For the sport of trap-shooting, Bain bought an ownership share in the Portage Country Club, on the Delta Marsh near the south shore of Lake Manitoba; he later donated the land to Ducks Unlimited. Bain built the Mallard Lodge as a personal retreat on land adjacent to the club. He strictly enforced his privacy, building a road to his lodge that he allowed no one else to use; members of the Portage Country Club were required to take a different route. Bain intended to donate his lodge to the government of Manitoba for preservation, though he died before he could make these arrangements. The lodge passed into the control of the government regardless, and in 1966 was donated to the University of Manitoba as a research facility. Bain was also a member of the Manitoba Game and Fish Association and the Winnipeg Humane Society.

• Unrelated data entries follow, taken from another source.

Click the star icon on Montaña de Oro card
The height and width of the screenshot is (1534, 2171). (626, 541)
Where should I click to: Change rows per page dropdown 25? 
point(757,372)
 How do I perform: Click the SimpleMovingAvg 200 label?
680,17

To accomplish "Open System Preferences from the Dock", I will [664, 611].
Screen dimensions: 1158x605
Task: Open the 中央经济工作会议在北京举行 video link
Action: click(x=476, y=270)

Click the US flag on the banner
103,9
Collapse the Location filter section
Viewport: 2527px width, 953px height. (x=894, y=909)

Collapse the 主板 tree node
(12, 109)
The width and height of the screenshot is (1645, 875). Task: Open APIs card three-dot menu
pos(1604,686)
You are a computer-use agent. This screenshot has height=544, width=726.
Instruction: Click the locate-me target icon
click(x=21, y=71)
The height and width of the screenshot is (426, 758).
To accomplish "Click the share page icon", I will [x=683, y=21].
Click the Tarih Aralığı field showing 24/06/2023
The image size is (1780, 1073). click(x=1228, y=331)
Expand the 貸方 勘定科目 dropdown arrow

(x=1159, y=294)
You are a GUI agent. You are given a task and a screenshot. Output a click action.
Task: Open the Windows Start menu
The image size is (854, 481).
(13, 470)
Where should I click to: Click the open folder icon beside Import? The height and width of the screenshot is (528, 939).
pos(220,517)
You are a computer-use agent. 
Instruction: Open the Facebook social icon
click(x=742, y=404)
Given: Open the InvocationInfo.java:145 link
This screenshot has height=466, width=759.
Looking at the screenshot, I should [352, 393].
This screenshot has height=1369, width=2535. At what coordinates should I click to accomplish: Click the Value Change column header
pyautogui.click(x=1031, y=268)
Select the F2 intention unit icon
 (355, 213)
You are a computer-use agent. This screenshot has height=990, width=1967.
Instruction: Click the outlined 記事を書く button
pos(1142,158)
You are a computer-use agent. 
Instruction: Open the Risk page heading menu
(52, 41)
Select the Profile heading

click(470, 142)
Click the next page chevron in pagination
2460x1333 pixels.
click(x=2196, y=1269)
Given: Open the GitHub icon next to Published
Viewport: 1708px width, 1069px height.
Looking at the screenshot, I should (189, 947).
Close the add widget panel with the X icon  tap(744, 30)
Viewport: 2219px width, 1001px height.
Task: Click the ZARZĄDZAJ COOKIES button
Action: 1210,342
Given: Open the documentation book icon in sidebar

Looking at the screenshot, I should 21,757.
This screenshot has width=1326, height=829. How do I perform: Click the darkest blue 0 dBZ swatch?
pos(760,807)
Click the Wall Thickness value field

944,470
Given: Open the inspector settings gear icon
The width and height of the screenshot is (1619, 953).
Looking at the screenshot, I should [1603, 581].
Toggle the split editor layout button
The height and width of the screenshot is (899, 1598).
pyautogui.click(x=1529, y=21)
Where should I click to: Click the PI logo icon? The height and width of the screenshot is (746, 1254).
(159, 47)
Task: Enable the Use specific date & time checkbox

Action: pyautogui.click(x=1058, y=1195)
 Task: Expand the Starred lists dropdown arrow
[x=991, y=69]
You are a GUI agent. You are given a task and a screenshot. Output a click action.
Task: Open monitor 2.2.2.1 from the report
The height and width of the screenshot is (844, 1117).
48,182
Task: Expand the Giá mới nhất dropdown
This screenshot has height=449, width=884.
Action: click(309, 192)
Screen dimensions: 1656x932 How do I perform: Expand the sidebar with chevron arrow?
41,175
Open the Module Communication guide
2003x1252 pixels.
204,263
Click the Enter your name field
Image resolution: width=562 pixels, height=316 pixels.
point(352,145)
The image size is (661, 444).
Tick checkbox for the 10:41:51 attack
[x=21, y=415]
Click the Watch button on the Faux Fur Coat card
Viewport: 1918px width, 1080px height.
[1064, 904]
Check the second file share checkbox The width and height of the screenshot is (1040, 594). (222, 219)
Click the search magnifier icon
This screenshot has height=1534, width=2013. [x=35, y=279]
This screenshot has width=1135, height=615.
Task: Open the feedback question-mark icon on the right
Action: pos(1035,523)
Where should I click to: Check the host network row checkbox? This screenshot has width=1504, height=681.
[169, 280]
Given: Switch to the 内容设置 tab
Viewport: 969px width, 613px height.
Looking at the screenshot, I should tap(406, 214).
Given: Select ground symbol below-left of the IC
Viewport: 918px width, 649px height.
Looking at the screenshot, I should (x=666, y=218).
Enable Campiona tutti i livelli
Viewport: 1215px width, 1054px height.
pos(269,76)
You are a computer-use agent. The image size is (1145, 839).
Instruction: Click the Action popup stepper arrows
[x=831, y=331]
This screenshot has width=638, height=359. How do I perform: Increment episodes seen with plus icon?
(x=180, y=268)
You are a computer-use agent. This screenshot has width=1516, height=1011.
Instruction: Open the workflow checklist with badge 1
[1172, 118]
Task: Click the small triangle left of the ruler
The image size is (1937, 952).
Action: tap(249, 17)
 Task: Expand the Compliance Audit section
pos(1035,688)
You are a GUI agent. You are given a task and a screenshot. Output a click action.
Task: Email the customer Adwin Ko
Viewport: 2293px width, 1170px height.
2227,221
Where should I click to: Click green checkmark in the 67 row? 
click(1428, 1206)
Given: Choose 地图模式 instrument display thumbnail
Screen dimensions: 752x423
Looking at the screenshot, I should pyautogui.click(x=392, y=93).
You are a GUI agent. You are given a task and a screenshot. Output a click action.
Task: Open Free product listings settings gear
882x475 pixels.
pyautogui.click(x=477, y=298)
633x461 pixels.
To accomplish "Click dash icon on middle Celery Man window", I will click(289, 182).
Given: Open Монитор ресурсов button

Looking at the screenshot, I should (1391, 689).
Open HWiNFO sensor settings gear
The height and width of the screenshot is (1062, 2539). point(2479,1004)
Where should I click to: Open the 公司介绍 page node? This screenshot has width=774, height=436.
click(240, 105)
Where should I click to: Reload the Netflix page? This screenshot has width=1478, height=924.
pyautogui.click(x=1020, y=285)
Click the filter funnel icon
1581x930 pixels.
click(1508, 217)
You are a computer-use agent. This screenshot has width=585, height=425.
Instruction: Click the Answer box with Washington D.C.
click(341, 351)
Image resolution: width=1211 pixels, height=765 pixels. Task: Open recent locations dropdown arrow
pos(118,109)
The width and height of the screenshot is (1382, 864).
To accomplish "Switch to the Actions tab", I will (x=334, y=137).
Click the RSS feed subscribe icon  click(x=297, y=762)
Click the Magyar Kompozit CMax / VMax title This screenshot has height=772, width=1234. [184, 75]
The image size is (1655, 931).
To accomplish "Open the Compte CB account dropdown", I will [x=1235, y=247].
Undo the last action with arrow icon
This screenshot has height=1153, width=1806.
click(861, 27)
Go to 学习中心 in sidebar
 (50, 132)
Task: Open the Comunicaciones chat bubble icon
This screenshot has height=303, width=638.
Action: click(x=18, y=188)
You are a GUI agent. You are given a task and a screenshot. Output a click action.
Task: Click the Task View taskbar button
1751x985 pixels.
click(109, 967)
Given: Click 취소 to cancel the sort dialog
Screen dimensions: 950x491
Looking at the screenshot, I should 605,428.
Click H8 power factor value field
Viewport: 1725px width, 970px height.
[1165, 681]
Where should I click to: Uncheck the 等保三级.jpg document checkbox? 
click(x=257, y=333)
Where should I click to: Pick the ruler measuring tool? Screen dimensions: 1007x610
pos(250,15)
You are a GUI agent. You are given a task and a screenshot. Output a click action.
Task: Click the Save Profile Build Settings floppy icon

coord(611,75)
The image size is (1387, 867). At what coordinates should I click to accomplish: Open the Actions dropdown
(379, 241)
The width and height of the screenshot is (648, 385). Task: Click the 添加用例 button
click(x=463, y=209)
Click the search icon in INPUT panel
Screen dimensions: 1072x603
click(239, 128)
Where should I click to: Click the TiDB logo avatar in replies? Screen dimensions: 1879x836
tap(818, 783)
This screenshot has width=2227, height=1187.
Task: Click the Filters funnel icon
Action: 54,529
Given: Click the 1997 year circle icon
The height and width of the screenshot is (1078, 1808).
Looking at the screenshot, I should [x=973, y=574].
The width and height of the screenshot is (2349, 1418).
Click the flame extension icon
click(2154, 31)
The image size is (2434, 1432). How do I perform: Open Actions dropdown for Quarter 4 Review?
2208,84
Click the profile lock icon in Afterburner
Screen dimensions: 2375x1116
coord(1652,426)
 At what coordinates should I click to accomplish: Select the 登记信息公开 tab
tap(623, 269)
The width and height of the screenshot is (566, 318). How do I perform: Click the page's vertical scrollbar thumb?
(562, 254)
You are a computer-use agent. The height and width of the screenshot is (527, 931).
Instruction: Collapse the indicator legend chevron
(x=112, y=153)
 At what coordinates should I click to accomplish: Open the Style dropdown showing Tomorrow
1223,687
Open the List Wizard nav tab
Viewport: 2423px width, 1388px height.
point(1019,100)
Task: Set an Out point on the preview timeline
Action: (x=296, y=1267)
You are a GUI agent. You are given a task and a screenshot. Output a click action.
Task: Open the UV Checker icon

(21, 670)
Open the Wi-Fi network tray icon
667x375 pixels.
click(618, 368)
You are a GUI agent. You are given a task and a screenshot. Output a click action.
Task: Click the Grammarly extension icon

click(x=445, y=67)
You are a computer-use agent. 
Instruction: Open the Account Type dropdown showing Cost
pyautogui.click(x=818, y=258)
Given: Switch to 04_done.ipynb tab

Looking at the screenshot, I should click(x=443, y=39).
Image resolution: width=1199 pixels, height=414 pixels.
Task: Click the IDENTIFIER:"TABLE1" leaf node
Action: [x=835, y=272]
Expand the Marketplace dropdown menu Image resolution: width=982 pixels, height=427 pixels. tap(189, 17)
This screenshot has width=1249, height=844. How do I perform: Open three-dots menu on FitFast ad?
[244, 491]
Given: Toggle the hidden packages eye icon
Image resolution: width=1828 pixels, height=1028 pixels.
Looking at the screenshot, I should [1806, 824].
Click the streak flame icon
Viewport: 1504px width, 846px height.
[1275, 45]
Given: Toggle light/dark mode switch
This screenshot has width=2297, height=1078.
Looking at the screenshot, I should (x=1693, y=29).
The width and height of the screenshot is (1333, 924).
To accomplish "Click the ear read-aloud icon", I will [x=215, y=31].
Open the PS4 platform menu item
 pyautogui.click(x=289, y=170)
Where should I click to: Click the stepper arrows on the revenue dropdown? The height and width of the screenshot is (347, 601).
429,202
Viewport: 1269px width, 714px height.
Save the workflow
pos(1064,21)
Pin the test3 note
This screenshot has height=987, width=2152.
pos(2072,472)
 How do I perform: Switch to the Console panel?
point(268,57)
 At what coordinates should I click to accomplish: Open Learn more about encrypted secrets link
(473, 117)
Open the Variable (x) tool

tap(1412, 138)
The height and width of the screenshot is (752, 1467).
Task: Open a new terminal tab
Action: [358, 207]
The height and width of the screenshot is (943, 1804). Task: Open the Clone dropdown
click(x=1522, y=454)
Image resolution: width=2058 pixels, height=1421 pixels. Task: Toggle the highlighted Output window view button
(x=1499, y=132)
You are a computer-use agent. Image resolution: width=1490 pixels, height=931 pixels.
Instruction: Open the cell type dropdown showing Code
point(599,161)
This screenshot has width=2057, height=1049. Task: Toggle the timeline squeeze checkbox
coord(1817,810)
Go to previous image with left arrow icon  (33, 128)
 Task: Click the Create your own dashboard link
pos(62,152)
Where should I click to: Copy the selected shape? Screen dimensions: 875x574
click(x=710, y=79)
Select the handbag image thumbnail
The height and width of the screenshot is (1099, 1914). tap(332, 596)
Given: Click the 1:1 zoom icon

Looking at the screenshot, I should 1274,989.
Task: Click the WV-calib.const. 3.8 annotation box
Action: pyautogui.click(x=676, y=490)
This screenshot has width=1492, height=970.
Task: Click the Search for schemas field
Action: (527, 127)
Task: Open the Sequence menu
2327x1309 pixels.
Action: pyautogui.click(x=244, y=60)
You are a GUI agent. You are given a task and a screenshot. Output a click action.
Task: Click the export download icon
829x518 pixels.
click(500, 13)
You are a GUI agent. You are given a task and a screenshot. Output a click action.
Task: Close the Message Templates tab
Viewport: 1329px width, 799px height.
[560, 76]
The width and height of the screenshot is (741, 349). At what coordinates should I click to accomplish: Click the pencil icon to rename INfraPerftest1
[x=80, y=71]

Bain never married and had no children. A quiet and reserved individual after his playing career, Bain earned a reputation as a workaholic and was described by a friend as "salty in speech and strongly opinionated." Bain upheld a strong moral code, including abstaining from alcohol, and led a frugal lifestyle. He was fond of his pets, in particular his Curly Coated Retriever dogs that he was said to value above human company. On August 15, 1962, Bain died in Winnipeg, aged 88. He left an estate in excess of C$1 million ($ in dollars), the majority of which he donated to charity and to former employees. He was buried in the cemetery of St. John's Cathedral in Winnipeg.

==Career statistics==
===Regular season and playoffs===
| | | Regular season | | Playoffs | | | | | | | | |
| Season | Team | League | GP | G | A | Pts | PIM | GP | G | A | Pts | PIM |
| 1894–95 | Winnipeg Victorias | MHL | 3 | 10 | 0 | 10 | — | — | — | — | — | — |
| 1895–96 | Winnipeg Victorias | MHL | 5 | 10 | 3 | 13 | — | 2 | 3 | 0 | 3 | — |
| 1896–97 | Winnipeg Victorias | MHL | 5 | 7 | 1 | 8 | — | — | — | — | — | — |
| 1897–98 | Winnipeg Victorias | MHL | 5 | 13 | 1 | 14 | — | — | — | — | — | — |
| 1898–99 | Winnipeg Victorias | MHL | 3 | 11 | 1 | 12 | — | 1 | 0 | 0 | 0 | 0 |
| 1899–1900 | Winnipeg Victorias | MHL | 2 | 9 | 1 | 10 | 0 | 3 | 4 | 0 | 4 | — |
| 1900–01 | Winnipeg Victorias | MHL | 3 | 3 | 0 | 3 | 1 | 2 | 3 | 0 | 3 | — |
| 1901–02 | Winnipeg Victorias | MHL | 1 | 3 | 0 | 3 | 0 | 3 | 0 | 0 | 0 | 0 |
| Totals | 27 | 66 | 7 | 73 | — | 11 | 10 | 0 | 10 | — | | |

==Honours and legacy==
In 1945, Bain was one of 12 players selected for the inaugural class of the Hockey Hall of Fame. In 1949, he was elected a member of the International Hockey Hall of Fame. This was followed in 1971 by his induction into Canada's Sports Hall of Fame and the Manitoba Hockey Hall of Fame. He was inducted into the Manitoba Sports Hall of Fame and Museum in 1981 as an individual, then again in 2004 with the 1911 and 1912 Winnipeg Victorias teams. Bain was also voted Canada's top sportsman of the last half of the 19th century.